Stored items

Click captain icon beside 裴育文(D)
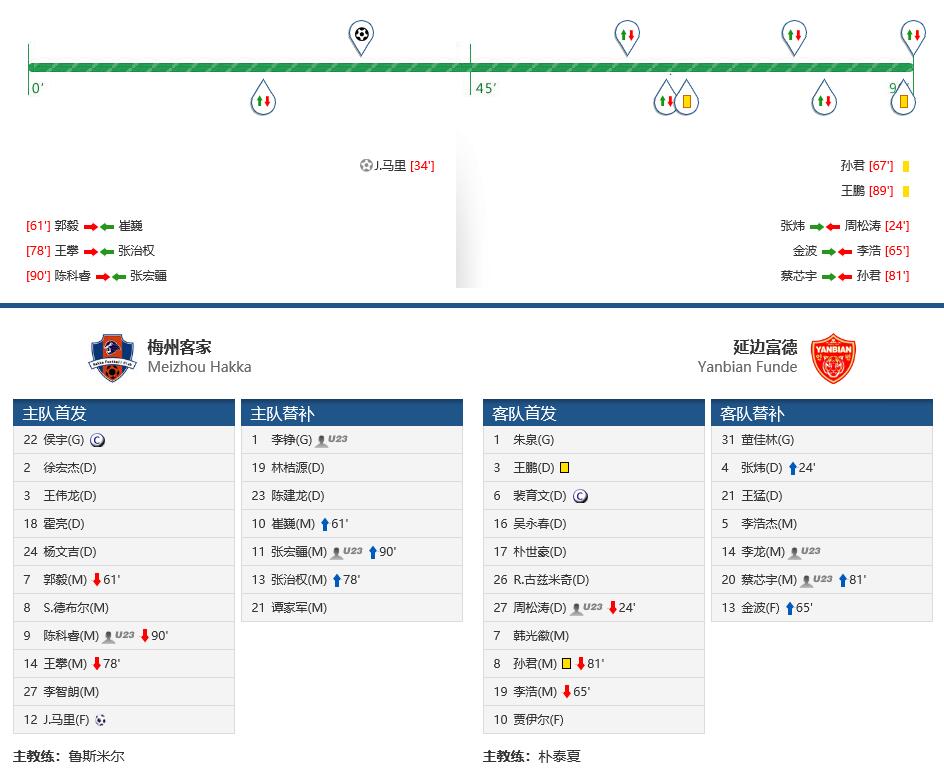Screen dimensions: 944x774 (x=581, y=496)
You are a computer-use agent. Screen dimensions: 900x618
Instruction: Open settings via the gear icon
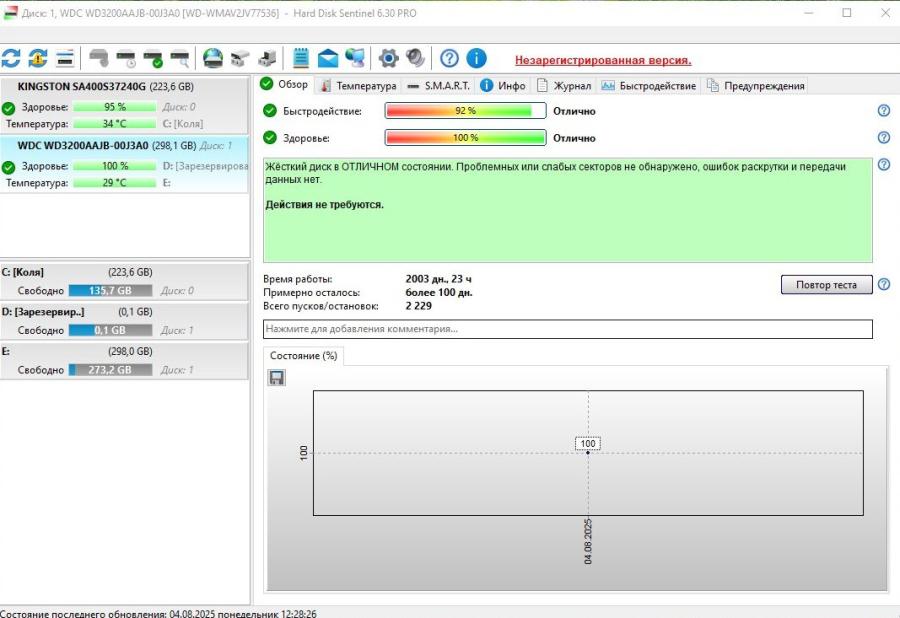pyautogui.click(x=388, y=58)
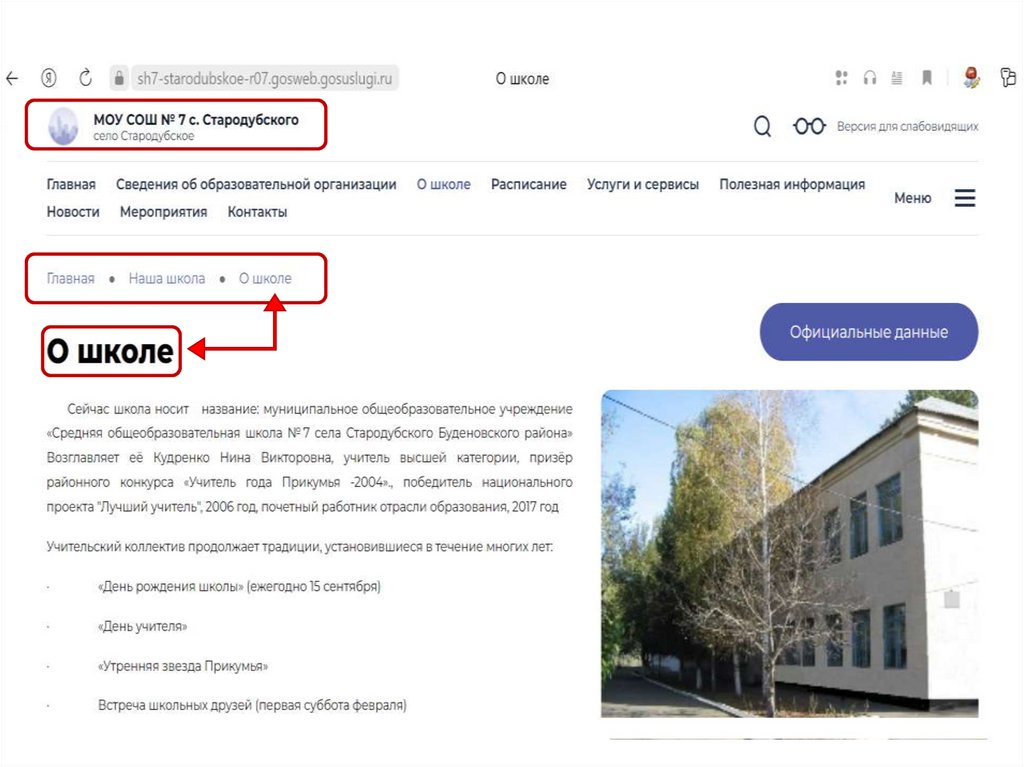This screenshot has height=767, width=1024.
Task: Open the site search magnifier icon
Action: point(762,126)
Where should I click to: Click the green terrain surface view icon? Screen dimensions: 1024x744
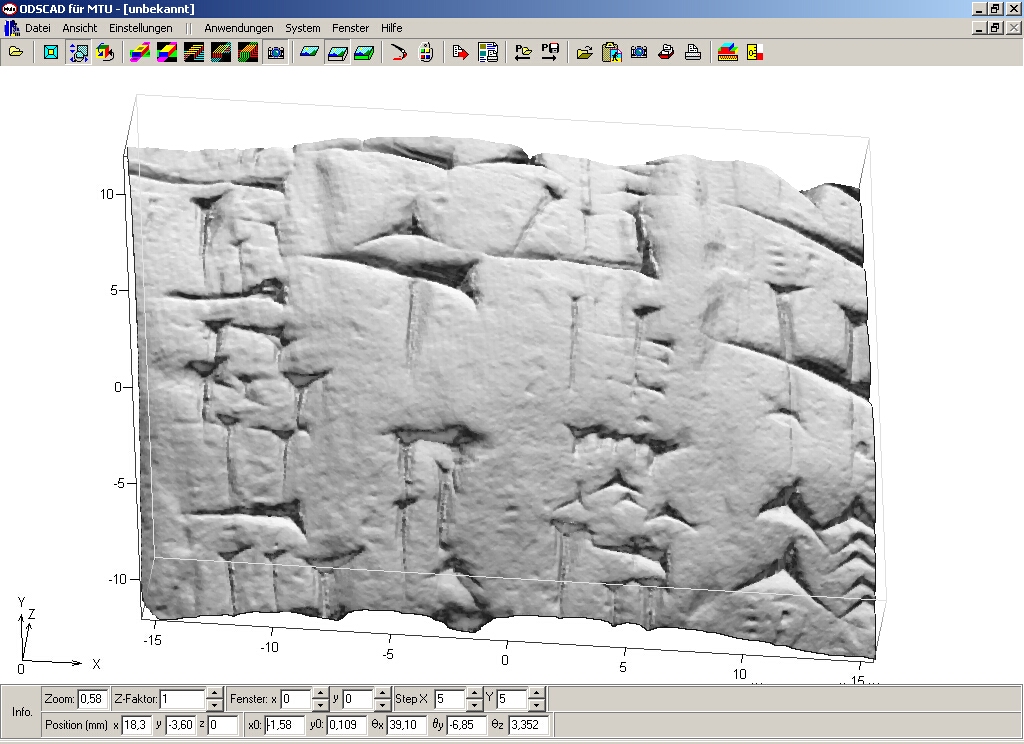364,52
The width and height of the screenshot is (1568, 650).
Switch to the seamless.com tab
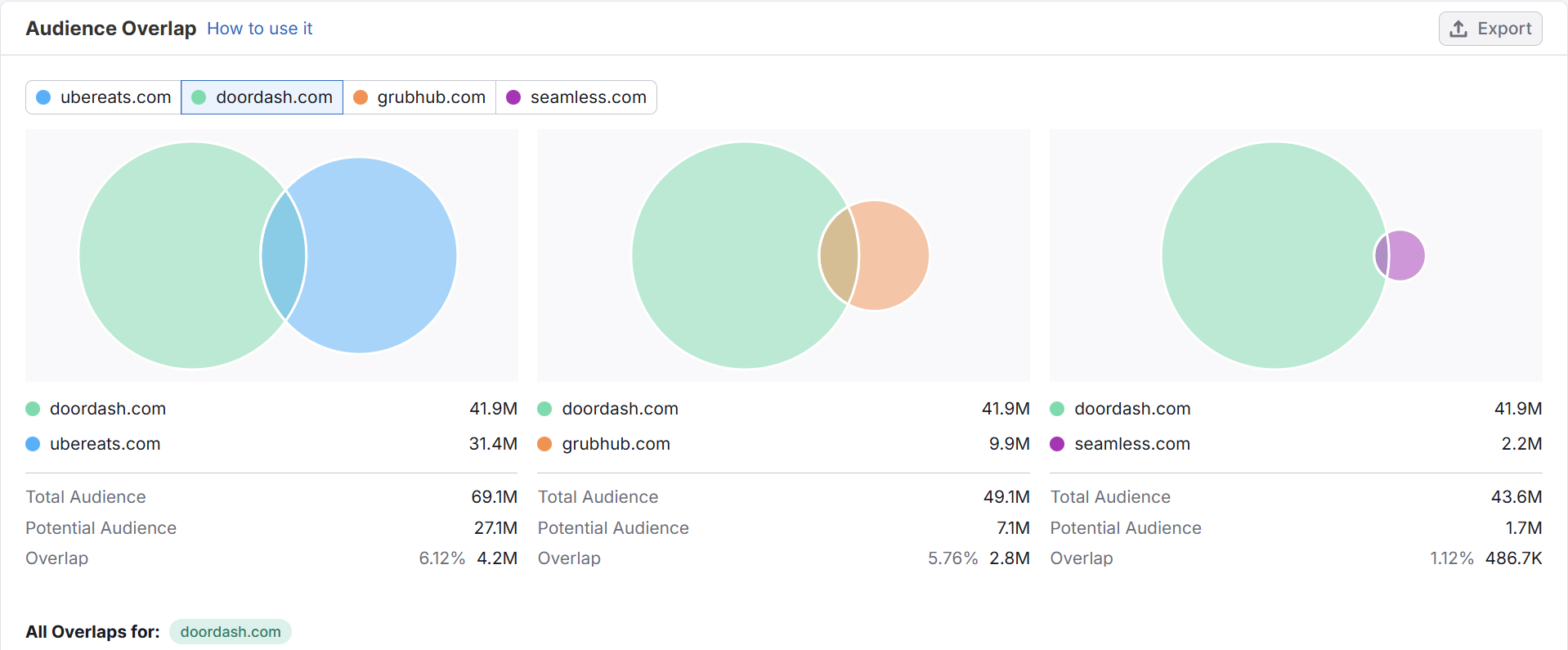(x=576, y=97)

■ What the task asks:
Copy out, with no pictures, the lines from the one containing "The width and" through the last line of the data above, both ends included and each word unchanged.

■ Solution:
The width and height of the screenshot is (1568, 650).
Switch to the seamless.com tab
(x=576, y=97)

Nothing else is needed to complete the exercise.